About this task: Reproduce the listing below line for line. Start at its first line and stop after the line that contains "done-button: 完成 is".
━━ Supplied information
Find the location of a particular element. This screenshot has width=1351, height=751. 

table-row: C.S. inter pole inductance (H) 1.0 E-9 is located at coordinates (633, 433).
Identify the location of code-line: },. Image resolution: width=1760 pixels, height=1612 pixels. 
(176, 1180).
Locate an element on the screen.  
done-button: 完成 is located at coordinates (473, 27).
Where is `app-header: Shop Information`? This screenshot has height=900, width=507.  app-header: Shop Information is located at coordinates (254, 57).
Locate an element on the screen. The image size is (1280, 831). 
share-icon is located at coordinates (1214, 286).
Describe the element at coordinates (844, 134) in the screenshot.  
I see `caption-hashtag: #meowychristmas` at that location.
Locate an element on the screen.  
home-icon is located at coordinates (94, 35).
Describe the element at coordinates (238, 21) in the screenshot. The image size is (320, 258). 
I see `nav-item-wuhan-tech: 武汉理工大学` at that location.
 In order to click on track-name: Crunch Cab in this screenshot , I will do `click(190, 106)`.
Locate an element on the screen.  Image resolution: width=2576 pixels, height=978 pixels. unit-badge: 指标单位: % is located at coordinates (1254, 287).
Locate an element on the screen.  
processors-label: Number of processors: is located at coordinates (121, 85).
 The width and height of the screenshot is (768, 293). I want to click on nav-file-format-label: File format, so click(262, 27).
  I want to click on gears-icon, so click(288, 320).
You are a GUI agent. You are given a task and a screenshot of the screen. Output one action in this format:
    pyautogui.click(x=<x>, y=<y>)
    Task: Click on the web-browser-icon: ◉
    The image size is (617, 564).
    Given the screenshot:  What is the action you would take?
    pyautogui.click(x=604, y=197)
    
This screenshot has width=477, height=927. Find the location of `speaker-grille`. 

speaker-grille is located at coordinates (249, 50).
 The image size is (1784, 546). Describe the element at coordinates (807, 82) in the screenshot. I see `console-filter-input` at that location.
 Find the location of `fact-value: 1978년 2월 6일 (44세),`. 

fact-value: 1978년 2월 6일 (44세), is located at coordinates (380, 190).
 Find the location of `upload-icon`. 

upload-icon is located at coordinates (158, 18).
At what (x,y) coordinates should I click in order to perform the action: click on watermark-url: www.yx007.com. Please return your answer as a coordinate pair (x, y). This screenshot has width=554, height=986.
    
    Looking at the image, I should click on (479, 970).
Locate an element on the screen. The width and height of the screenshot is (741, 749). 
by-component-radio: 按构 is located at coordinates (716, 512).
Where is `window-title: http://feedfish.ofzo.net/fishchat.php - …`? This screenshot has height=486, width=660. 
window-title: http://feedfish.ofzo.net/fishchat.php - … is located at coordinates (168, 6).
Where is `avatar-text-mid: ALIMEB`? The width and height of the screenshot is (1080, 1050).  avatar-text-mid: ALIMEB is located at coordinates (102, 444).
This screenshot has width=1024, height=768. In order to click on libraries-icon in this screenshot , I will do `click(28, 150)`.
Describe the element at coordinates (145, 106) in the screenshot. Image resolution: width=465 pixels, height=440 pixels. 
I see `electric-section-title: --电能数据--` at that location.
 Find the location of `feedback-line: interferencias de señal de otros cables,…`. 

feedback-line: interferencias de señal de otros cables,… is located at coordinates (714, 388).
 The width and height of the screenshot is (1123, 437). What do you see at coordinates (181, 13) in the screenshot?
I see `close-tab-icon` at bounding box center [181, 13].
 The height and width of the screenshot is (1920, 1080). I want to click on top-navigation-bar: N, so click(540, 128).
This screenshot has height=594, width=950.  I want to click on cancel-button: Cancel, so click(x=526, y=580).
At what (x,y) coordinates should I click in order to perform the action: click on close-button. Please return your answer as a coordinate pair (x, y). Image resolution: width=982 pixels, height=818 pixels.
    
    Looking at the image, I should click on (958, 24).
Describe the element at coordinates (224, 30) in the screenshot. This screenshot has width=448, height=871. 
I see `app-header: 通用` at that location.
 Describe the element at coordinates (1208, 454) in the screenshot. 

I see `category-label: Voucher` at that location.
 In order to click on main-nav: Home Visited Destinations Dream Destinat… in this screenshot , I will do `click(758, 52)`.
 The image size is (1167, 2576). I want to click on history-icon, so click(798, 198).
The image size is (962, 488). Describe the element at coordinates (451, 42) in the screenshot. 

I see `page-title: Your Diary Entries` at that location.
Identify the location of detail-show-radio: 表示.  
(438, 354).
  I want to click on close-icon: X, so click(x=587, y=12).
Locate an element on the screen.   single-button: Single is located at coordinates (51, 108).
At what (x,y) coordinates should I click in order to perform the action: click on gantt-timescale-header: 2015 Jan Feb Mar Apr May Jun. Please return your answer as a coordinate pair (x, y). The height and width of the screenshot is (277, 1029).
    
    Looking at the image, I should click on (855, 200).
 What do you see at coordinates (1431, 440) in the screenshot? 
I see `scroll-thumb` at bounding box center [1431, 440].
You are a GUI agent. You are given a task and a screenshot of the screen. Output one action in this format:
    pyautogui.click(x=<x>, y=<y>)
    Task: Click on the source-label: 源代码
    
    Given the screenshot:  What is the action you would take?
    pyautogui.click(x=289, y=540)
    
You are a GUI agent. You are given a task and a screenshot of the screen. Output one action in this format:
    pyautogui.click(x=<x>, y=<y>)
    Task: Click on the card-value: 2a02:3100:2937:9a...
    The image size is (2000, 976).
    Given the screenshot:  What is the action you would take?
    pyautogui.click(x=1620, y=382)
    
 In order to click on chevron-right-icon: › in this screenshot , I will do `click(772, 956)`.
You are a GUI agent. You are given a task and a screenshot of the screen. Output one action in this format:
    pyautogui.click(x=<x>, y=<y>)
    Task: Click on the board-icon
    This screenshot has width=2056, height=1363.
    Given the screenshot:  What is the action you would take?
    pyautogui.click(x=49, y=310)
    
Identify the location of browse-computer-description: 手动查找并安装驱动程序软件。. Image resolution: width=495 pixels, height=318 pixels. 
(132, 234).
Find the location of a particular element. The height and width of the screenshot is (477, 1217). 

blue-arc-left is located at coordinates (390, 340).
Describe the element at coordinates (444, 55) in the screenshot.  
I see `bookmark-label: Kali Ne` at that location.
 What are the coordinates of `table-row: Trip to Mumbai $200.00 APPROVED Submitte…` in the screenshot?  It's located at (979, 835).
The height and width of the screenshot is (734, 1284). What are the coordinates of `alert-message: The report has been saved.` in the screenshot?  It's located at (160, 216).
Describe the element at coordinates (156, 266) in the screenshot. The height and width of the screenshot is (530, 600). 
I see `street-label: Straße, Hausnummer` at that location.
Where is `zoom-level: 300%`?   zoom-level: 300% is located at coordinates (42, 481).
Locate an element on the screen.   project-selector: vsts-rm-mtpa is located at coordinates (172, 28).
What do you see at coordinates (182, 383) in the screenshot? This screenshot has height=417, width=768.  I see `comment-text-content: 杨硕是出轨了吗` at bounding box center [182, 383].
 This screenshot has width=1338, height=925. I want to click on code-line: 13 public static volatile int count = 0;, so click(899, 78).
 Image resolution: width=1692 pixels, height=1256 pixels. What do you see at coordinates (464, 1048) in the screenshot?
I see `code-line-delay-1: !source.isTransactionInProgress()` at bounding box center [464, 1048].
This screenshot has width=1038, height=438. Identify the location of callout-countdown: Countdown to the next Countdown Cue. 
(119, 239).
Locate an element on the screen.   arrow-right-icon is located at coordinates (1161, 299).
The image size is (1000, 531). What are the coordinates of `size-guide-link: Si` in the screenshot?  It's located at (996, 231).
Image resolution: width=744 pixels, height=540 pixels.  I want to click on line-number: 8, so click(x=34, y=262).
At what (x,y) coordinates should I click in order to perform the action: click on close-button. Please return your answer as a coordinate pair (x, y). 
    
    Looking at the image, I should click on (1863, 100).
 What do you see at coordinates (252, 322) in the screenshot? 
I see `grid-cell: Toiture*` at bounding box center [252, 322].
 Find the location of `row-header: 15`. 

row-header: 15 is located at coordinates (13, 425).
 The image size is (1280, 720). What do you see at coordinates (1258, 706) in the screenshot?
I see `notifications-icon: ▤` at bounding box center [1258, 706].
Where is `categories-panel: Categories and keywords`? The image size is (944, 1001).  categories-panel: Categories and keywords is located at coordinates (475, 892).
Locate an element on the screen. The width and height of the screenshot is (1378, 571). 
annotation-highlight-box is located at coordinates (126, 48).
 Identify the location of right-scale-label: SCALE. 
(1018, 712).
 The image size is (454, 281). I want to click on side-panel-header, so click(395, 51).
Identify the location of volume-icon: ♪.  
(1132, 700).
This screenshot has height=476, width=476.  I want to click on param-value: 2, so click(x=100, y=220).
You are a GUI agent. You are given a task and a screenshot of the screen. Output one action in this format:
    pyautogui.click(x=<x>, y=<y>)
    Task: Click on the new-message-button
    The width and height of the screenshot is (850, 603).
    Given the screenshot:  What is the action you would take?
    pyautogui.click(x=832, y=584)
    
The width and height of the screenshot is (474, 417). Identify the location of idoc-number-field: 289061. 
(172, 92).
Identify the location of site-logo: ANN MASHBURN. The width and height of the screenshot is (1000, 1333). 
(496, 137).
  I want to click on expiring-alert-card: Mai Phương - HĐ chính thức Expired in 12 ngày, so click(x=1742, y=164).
━━━━
Reply to the task:
Find the location of a particular element. This screenshot has width=1351, height=751. 

table-row: C.S. inter pole inductance (H) 1.0 E-9 is located at coordinates (633, 433).
Identify the location of code-line: },. Image resolution: width=1760 pixels, height=1612 pixels. 
(176, 1180).
Locate an element on the screen.  
done-button: 完成 is located at coordinates (473, 27).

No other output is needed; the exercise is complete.